*ARTICLE*.
Though the headline on the press release from the United Jewish Communities that sponsored the survey claimed the numbers showed a "fairly stable" population, the picture actually painted by the survey was of an aging, shrinking population.

Among those not accepting all of this was demographer Gary Tobin (no relation to this writer), who claims that 1.5 million people who should be counted as Jews were left out of the NJPS numbers. This includes people who currently adhere to other religions; those who don't list their religion as Jewish, but claim to be ethnically or culturally Jewish; and those who had been raised as Jews or had at least one Jewish parent.


But no matter which set of statistics you choose to accept as being closer to the truth, the real questions this long-awaited survey and other studies raise has little to do with just figures. Rather, as the categories counted by Gary Tobin and omitted by the NJPS indicate, it is about how we define ourselves. More to the point, it is also about what kind of a community we want to be in the future, no matter how big or small our numbers.

More than a decade ago, when the predecessor to this study was released in 1990, many Jews were taken aback by the high rate of intermarriage that was reported. Whether the numbers were completely accurate or not (some analyses disputed the famous 52 percent intermarriage rate), the 1990 survey had the effect of concentrating communal minds on the question of rising rates of assimilation and the shrinking Jewish population base.

Though much of the talk centered on Jews marrying non-Jews, that was, of course, not the problem itself. It was merely an indicator of the fact that not only were American Jews accepted in society, but that we were living lives that were little different from that of our neighbors.

Given a Jewish communal ethos focused more on external factors -- resisting anti-Semitism and supporting Israel -- and largely de-emphasizing faith and Judaism as a way of life, it was little wonder that a majority of American Jews recognized no personal imperative to marry within the faith.

*GIVEN ENTRIES*.

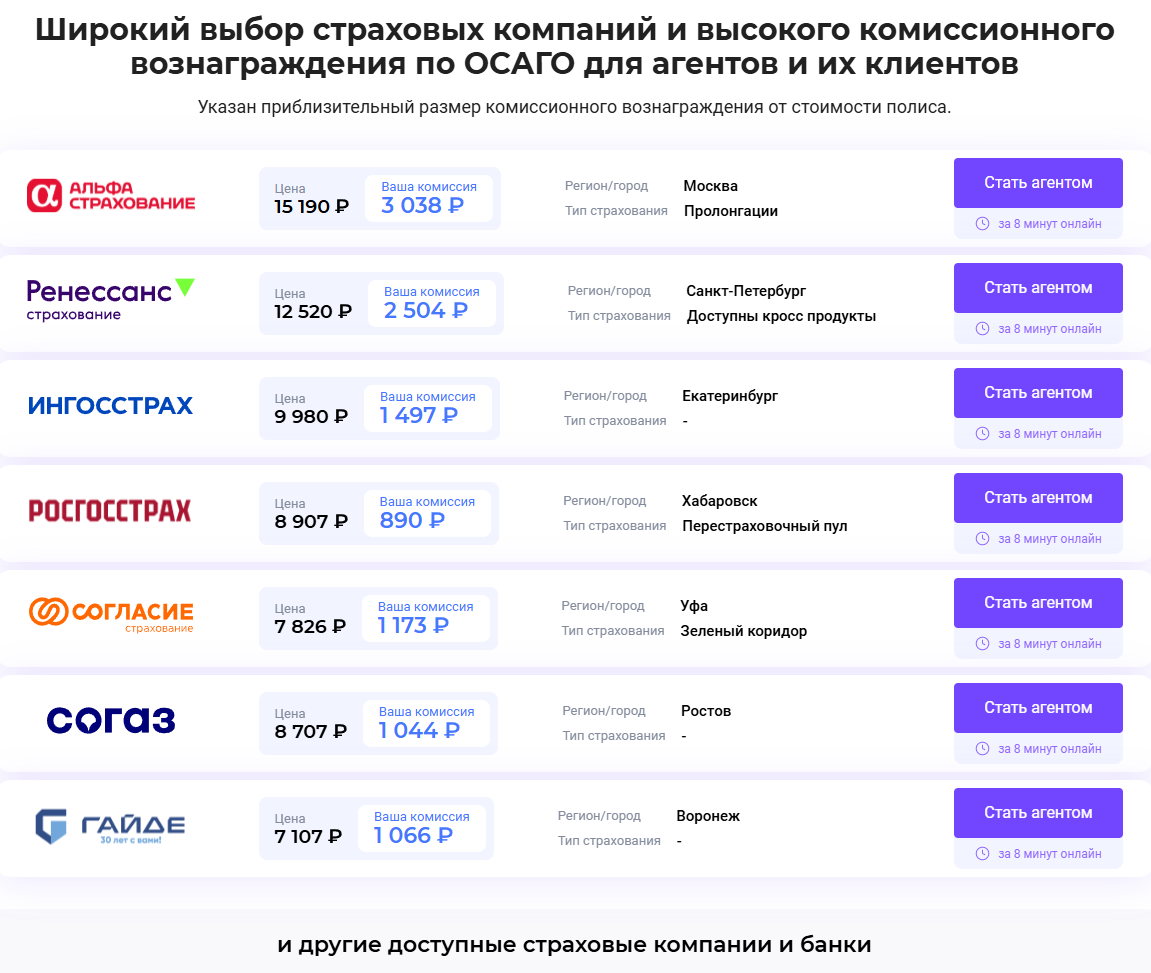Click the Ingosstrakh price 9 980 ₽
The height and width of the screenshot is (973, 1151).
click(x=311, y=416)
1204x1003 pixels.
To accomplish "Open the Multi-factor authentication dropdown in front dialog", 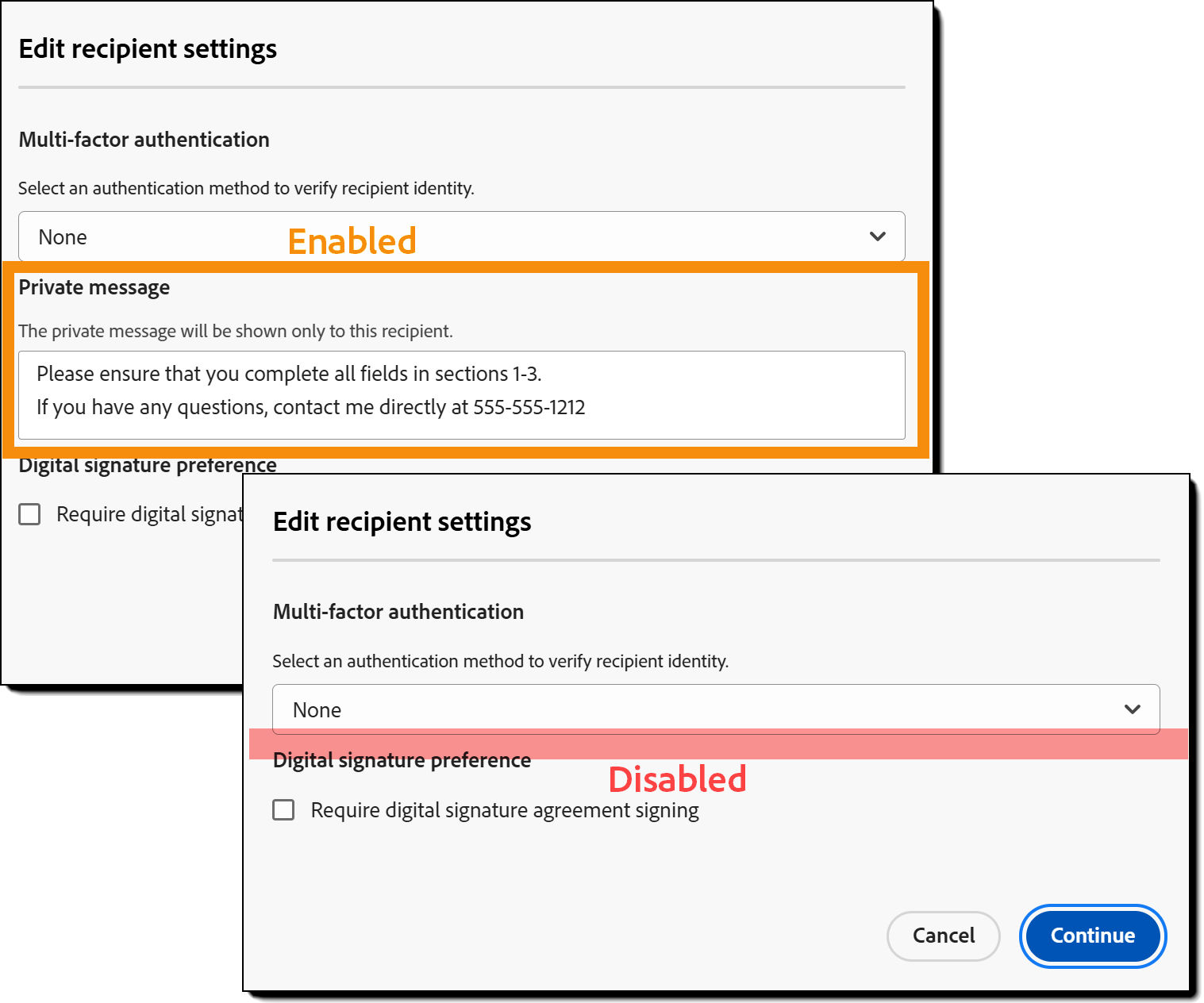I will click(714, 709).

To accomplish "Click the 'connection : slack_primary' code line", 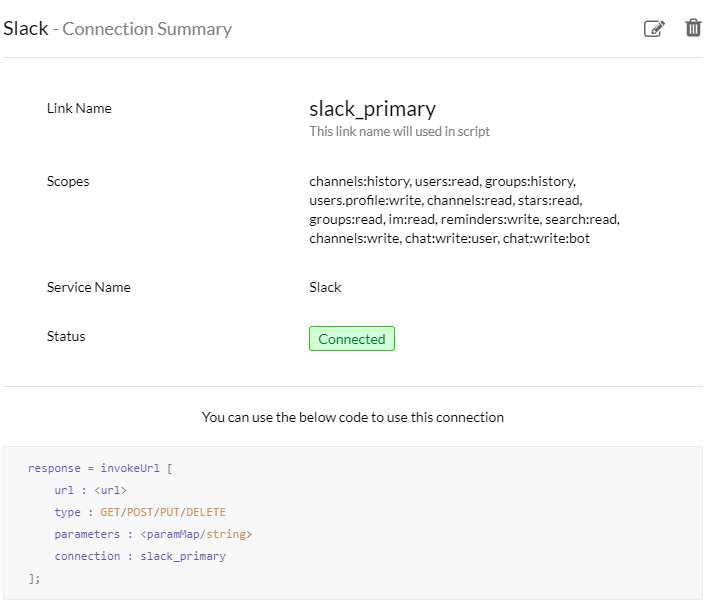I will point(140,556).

*REQUIRED WORK*.
Answer these questions about the article on the Jewish population survey, one per line:
1. How many people does Gary Tobin claim were left out of the NJPS numbers?
2. In what year was the predecessor to the study released?
3. What intermarriage rate did that earlier survey famously report?
The listing has no connection to the article on the Jewish population survey.

*SOLUTION*.
1. 1.5 million
2. 1990
3. 52 percent